**WHAT IS EXPECTED**
Repeat exactly the lines of the material below that run from the "Screen dimensions: 697x398" line to the "Image resolution: width=807" line, including both, and do not carry over any pictures.

**RECORDS FOR PROCESSING**
***

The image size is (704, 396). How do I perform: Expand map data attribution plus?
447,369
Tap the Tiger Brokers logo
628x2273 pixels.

***

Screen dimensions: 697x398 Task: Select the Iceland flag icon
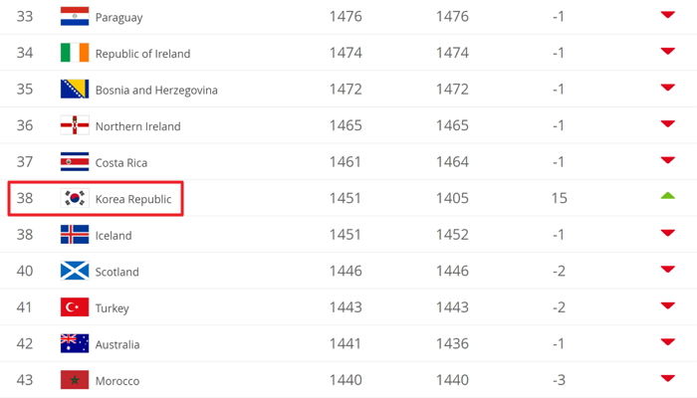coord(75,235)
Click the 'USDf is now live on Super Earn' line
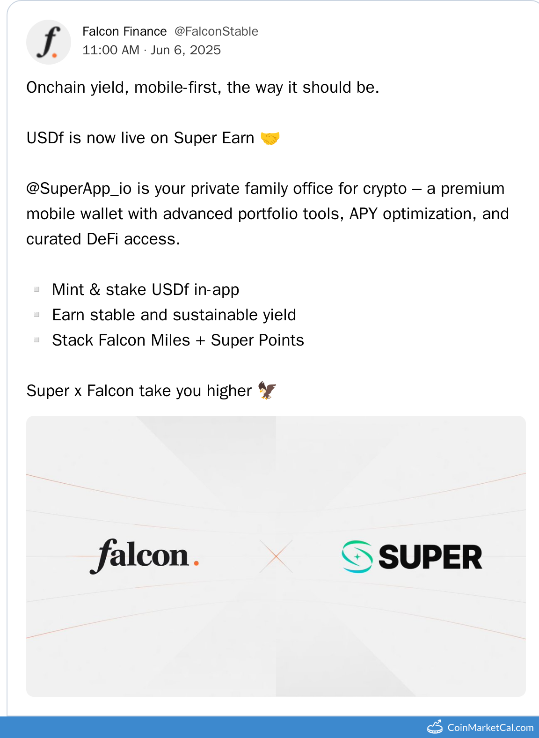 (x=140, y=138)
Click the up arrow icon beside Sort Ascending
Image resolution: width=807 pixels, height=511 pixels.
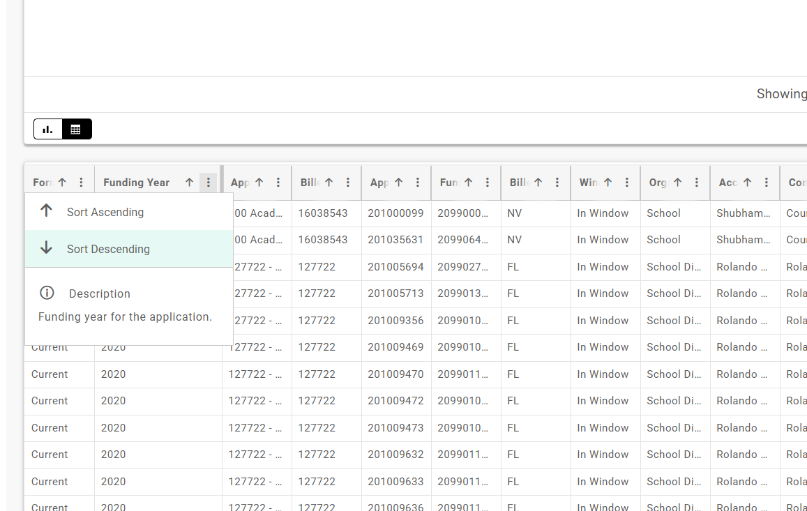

***

**SOLUTION TO THIS EXERCISE**
Screen dimensions: 697x398 Task: Select the Iceland flag icon
coord(75,235)
Click the 'USDf is now live on Super Earn' line
 (x=140, y=138)
Click the up arrow icon beside Sort Ascending
Image resolution: width=807 pixels, height=511 pixels.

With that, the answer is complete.